All down to digital?

A secure and resilient digital presence is a key requirement for high performing organisations across a range of industries. Digital channels have overtaken the traditional “human interaction” channels in many organisations to become a critical dependency. When evaluating a target company from an M&A standpoint, the failure to adequately evaluate the cyber security risks inherent in the digital channels of both parties can present a potential threat to both operations and brand reputation.

However, all too often digital channels have not been factored in to the due diligence process as these IT engagements have instead focused only on identifying material assets in the valuation process, such as business processing and reporting systems and the hardware and networks that supported them.

As business and consumers have both moved outside the perimeter and onto the open internet, it’s now vital that assets residing outside the firewall are accounted for and reviewed in order to get a full understanding of a company’s digital attack surface.

Going beyond standard due diligence

There are a number of common reasons why organisations are not getting the full picture of cyber risks as part of due diligence:

The first is sheer scale of the digital presence of the company being acquired. It is not uncommon for a large organisation to have thousands or tens of thousands of active websites and other publically exposed assets. While IT and Security teams in the “to-be-acquired” company will have an asset register of websites, it’s almost always a partial view of what really exists. The more decentralised an organisation’s IT activities are the bigger the delta which can exist.
Time is another contributing factor. In most cases there is an urgency to complete the acquisition before the value materially changes. Cyber security audits can take a long time as auditors try to build up an accurate picture based on incomplete and out of data information.
Acquiring organisations have been slow to move their own security programs “outside the firewall”, instead focusing on the more traditional security disciplines. In this case the cyber security posture of their own organisation is not accurately known, let alone the cyber security posture of the target company.

While these can be valid reasons they must be weighed up against possible consequences. A successful cyber attack could have a material impact on the value of a company in the short to mid-term. In addition to reputational damage, new EU data protection laws have introduced the provision for fines or 2-5% of global revenues for loss of customer data, which again can materially impact the value of an organisation with less than adequate security defences. From a nation state perspective an undetected “back door” planted in the target company’s network could result in intellectual property theft once the two networks are connected.

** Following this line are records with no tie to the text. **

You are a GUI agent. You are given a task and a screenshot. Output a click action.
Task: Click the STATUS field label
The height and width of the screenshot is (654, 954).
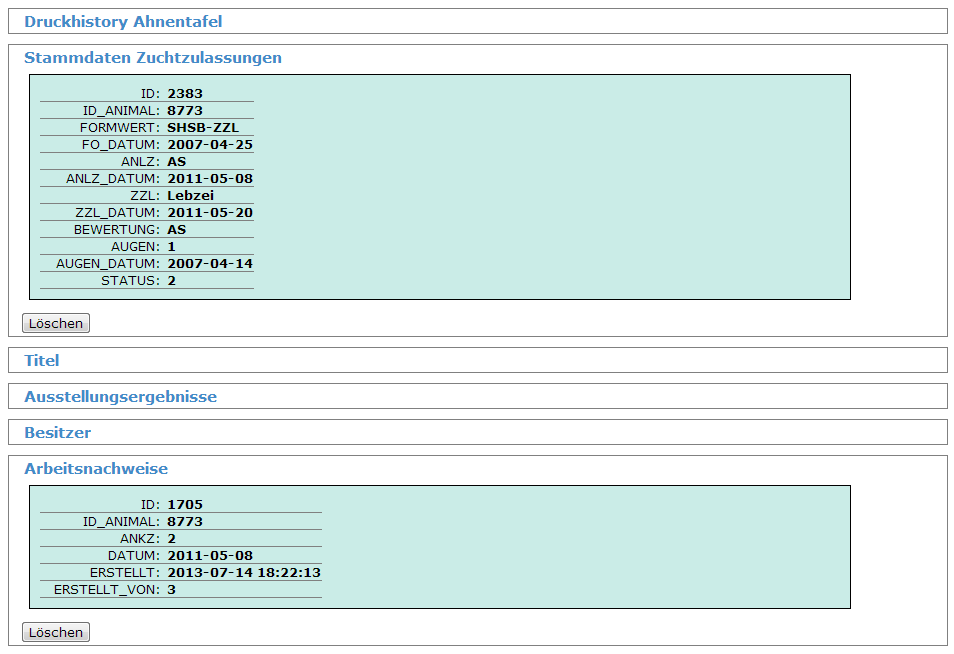coord(130,281)
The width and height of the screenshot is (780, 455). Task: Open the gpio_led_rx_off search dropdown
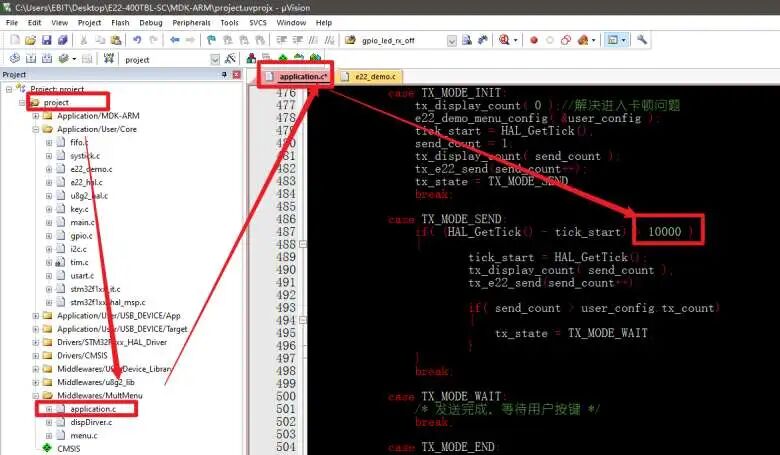tap(451, 41)
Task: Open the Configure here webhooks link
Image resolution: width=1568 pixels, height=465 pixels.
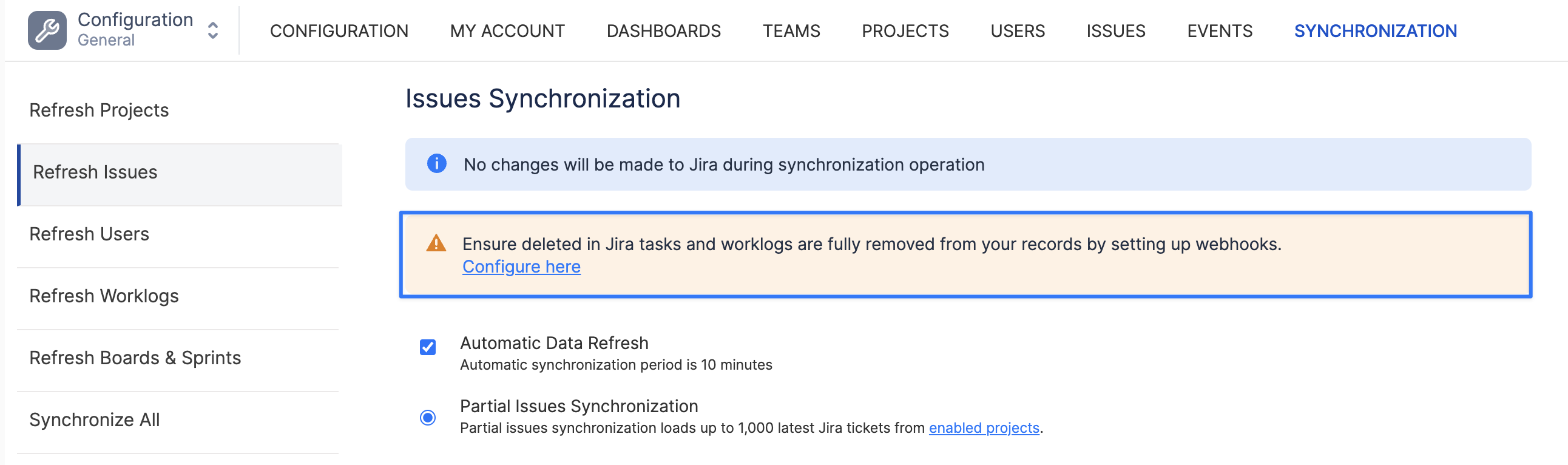Action: click(x=521, y=266)
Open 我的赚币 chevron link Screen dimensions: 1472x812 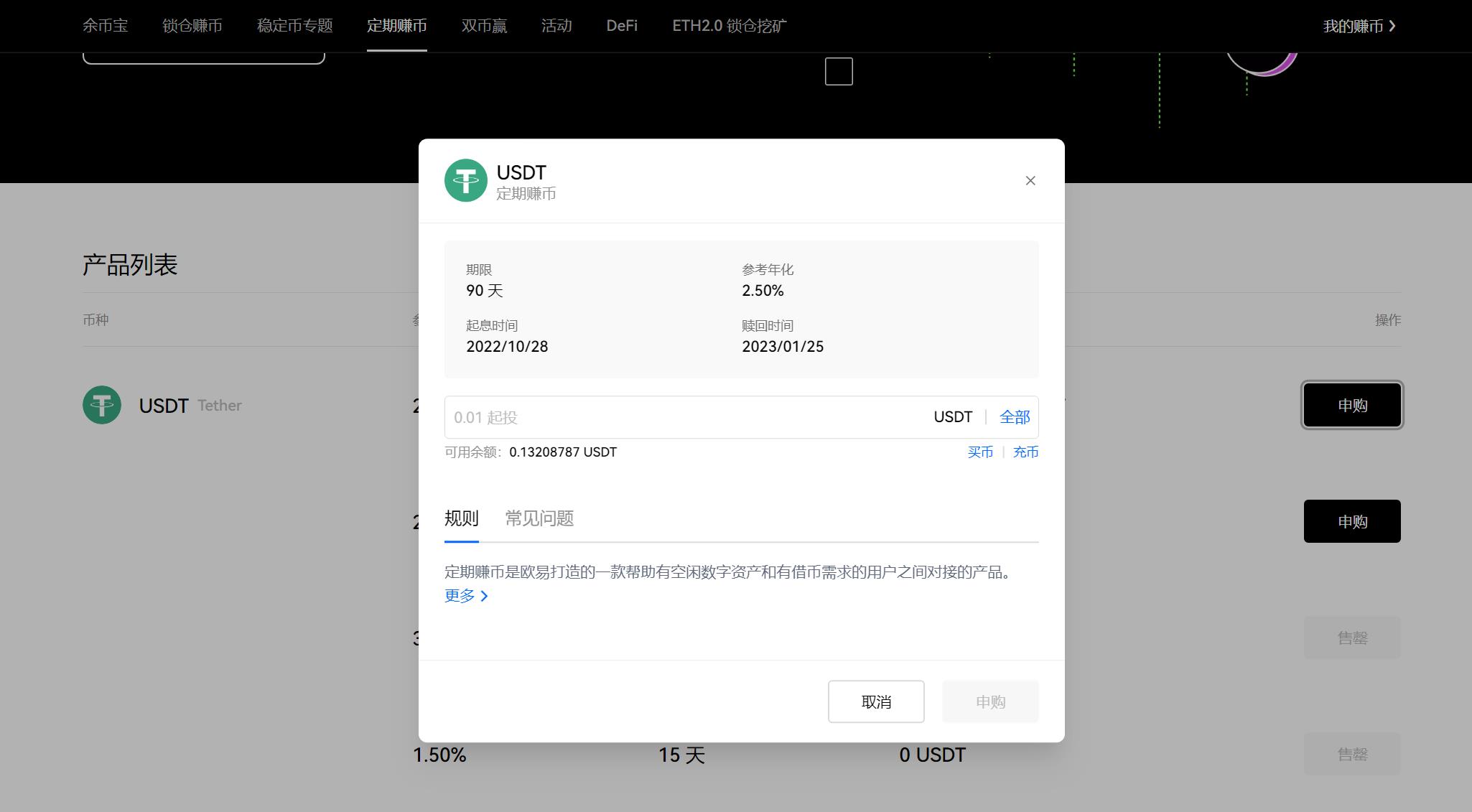tap(1359, 27)
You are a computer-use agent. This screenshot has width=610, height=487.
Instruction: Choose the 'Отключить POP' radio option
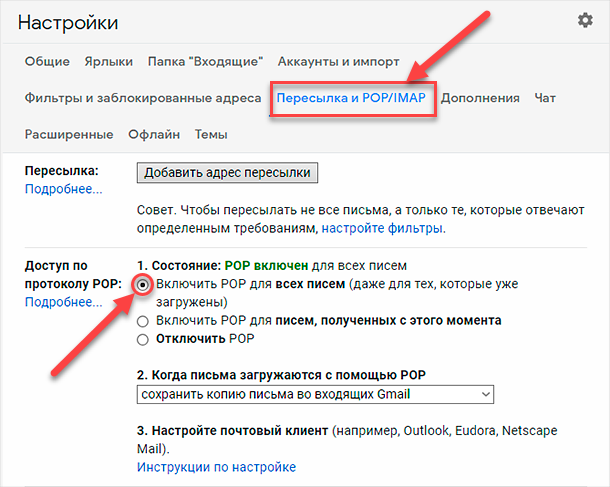pos(143,340)
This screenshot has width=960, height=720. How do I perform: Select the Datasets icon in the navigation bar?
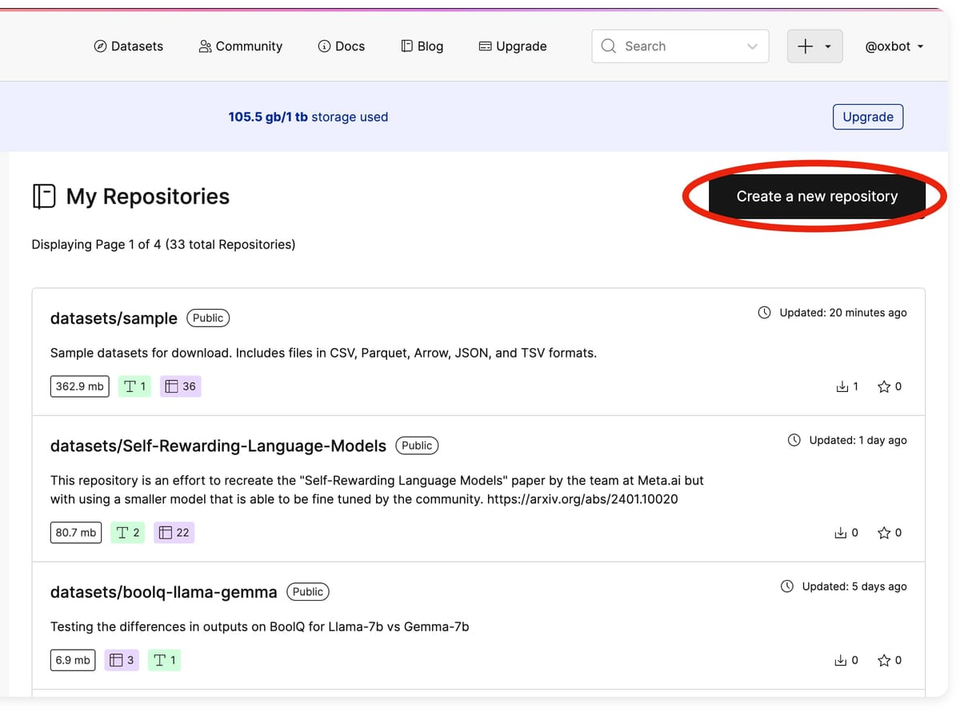tap(101, 46)
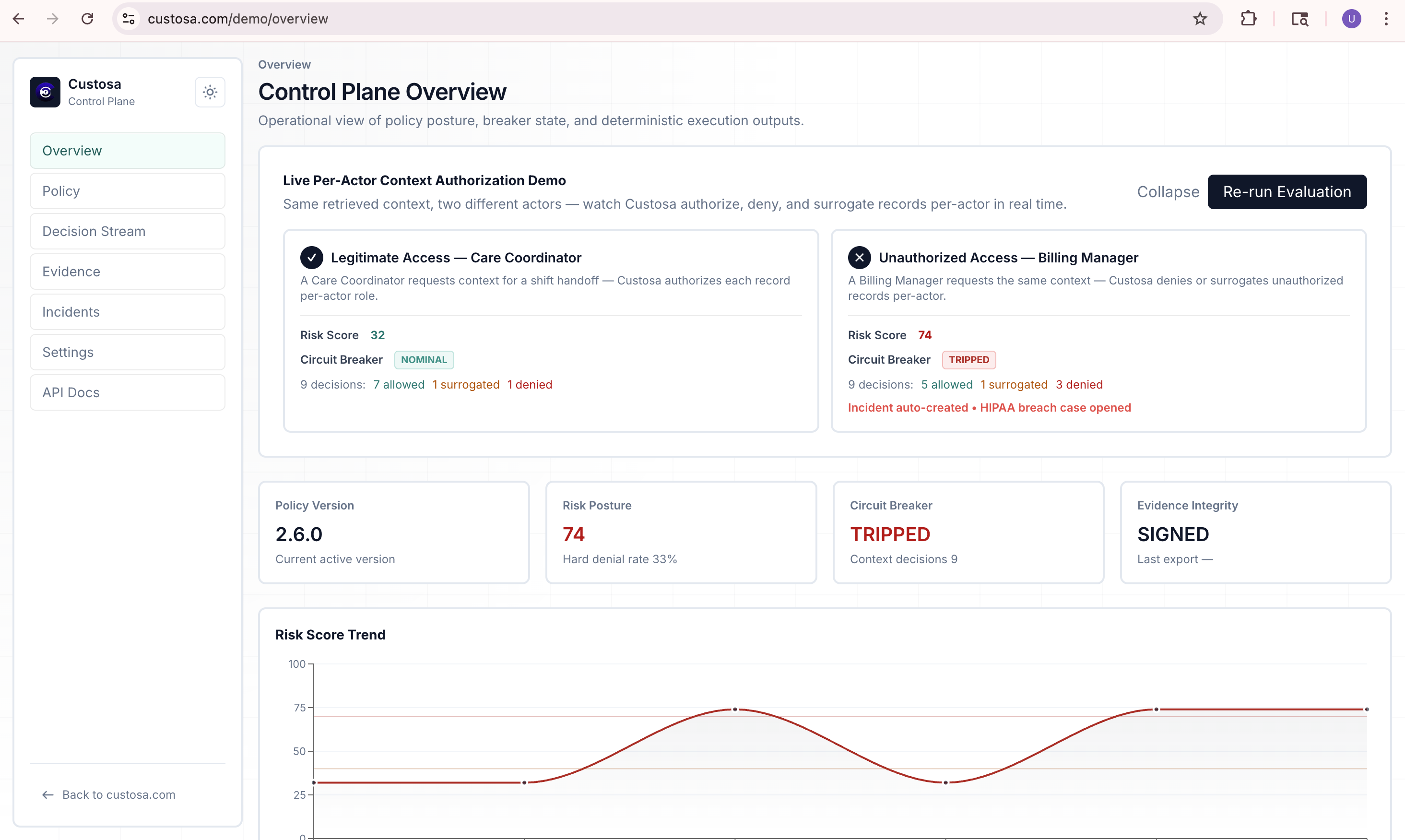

In the case of acquisitions involving part of an organisation, for instance a line of business, it is essential to identify and document the assets being transferred, which also include digital properties such as brand assets, domains and social accounts. Without a thorough understanding of what currently exists, critical digital assets may be missed resulting in ownership and security issues later on.

The M&A aftermath

With no signs of the headline hitting data breaches stopping anytime soon, organisations in M&A deals need to make sure they are more cyber savvy about evaluating all of the potential cyber risks if they want to get the best deal possible. However, a good understanding of cyber risks is not only needed for the due diligence process, it should also be a key requirement in successfully managing the risks once the transaction is complete. As responsibility for the security of acquired digital assets transfers to the acquiring company, then work begins to bring those assets under management as part of the corporate security programme without risking a costly compromise.